### Aim of the task
Print each of the following records verbatim, reproducing every line without alteration.

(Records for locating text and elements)
**********

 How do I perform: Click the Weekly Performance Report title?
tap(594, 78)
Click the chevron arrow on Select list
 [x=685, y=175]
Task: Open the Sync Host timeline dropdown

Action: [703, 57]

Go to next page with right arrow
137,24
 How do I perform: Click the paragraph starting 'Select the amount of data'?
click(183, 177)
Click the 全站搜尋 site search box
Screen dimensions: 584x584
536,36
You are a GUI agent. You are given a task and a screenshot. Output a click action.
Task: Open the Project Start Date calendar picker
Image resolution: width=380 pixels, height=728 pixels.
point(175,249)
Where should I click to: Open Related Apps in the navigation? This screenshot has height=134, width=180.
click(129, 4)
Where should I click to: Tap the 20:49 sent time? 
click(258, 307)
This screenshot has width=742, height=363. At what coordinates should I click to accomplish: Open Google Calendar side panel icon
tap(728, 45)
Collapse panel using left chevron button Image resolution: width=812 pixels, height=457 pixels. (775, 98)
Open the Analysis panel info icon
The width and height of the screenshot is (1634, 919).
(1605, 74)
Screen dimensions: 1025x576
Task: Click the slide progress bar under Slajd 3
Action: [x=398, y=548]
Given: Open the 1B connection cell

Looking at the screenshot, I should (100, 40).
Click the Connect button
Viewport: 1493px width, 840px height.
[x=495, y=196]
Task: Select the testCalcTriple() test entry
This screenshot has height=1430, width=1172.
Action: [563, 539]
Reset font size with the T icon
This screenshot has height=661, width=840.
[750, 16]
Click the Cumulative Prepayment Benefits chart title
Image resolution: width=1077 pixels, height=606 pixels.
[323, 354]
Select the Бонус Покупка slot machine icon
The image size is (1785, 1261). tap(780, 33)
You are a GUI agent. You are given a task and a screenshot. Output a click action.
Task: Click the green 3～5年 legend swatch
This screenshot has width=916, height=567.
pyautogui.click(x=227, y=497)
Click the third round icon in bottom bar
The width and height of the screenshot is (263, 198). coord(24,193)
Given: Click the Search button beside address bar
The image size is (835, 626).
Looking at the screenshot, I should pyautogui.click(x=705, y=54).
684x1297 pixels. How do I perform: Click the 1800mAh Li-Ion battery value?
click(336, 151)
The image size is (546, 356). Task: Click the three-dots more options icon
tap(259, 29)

**********

### Reply
 How do I perform: Click the Weekly Performance Report title?
tap(594, 78)
Click the chevron arrow on Select list
 [x=685, y=175]
Task: Open the Sync Host timeline dropdown

Action: [703, 57]

Go to next page with right arrow
137,24
 How do I perform: Click the paragraph starting 'Select the amount of data'?
click(183, 177)
Click the 全站搜尋 site search box
Screen dimensions: 584x584
536,36
You are a GUI agent. You are given a task and a screenshot. Output a click action.
Task: Open the Project Start Date calendar picker
Image resolution: width=380 pixels, height=728 pixels.
point(175,249)
Where should I click to: Open Related Apps in the navigation? This screenshot has height=134, width=180.
click(129, 4)
Where should I click to: Tap the 20:49 sent time? 
click(258, 307)
This screenshot has width=742, height=363. At what coordinates should I click to accomplish: Open Google Calendar side panel icon
tap(728, 45)
Collapse panel using left chevron button Image resolution: width=812 pixels, height=457 pixels. (775, 98)
Open the Analysis panel info icon
The width and height of the screenshot is (1634, 919).
(1605, 74)
Screen dimensions: 1025x576
Task: Click the slide progress bar under Slajd 3
Action: [x=398, y=548]
Given: Open the 1B connection cell

Looking at the screenshot, I should (100, 40).
Click the Connect button
Viewport: 1493px width, 840px height.
[x=495, y=196]
Task: Select the testCalcTriple() test entry
This screenshot has height=1430, width=1172.
Action: [563, 539]
Reset font size with the T icon
This screenshot has height=661, width=840.
[750, 16]
Click the Cumulative Prepayment Benefits chart title
Image resolution: width=1077 pixels, height=606 pixels.
[323, 354]
Select the Бонус Покупка slot machine icon
The image size is (1785, 1261). tap(780, 33)
You are a GUI agent. You are given a task and a screenshot. Output a click action.
Task: Click the green 3～5年 legend swatch
This screenshot has width=916, height=567.
pyautogui.click(x=227, y=497)
Click the third round icon in bottom bar
The width and height of the screenshot is (263, 198). coord(24,193)
Given: Click the Search button beside address bar
The image size is (835, 626).
Looking at the screenshot, I should pyautogui.click(x=705, y=54).
684x1297 pixels. How do I perform: Click the 1800mAh Li-Ion battery value?
click(336, 151)
The image size is (546, 356). Task: Click the three-dots more options icon
tap(259, 29)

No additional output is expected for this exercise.